A lighter aspect of the State Police job was a very large Colonial Days pageant which drew a crowd of 50,000 to Annapolis, including President and Mrs. Collidge. One of Garey's roles in this event was to arrest persons who did not dress in colonial costume for the festival. The prisoners could be released from jail by making a charitable contribution.
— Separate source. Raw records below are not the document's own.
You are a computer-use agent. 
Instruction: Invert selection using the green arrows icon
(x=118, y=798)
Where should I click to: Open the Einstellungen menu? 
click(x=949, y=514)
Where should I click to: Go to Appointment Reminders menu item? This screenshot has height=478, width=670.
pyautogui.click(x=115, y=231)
== The Garey School for Boys ==
By the 1933–1934 academic year Major Garey had established a private, boarding school housed on the 550 acre estate, Oakington, overlooking the Chesapeake Bay near Havre de Grace, Maryland. During summer months this facility became a camp where sailing and equestrian skills were taught. His educational approach was progressive. For example, he favored project-based instruction and championed inclusivity for the disabled. "College board exams will never be a bugaboo for boys trained in this way."

== Active Retirement ==
In 1942 he accepted the position of Assistant to the Manager of the Veterans Administration in Los Angeles, California, a position he held until retirement in 1953. In effect, he was the head of the Veterans Administration during the war as the Pacific Theater drew attention to the West Coast. His five children who had been simultaneously in military service during World War II all chose to settle in Santa Monica near their parents (One daughter was too young to have enlisted.). Enoch Barton Garey served as Civil Defense Warden for the Brentwood neighborhood of Los Angeles in the early 1950s. He died in Los Angeles on September 24, 1957.

== Books Authored by E. B. Garey ==
Ellis, O.O. and E. B. Garey. The Junior Plattsburg Manual. New York: The Century Co., 1917.

Ellis, O.O. and E. B. Garey. The American Guidebook to France and its Battlefields. New York: The Macmillan Company, 1920.

Bond, P. S. and E. B. Garey. Scouting, Patroling and Musketry: A Complete Course of Practical Training for Small Infantry Units. New York: The Army and Navy Journal, Inc., 1922.

Bond, P. S. and E. B. Garey. Infantry Drill Regulations. New York: The Army and Navy Journal, Inc., 1922.

Bond, P. S. and E. B. Garey. The Junior R.O.T.C. Manual: A Textbook for the Junior Reserve Officers Training Corps. Baltimore: The Johns Hopkins Press, 1922.

Bond, P. S. and E. B. Garey. The R.O.T.C. Manual: Freshman Course. Baltimore: The Johns Hopkins Press, 1922.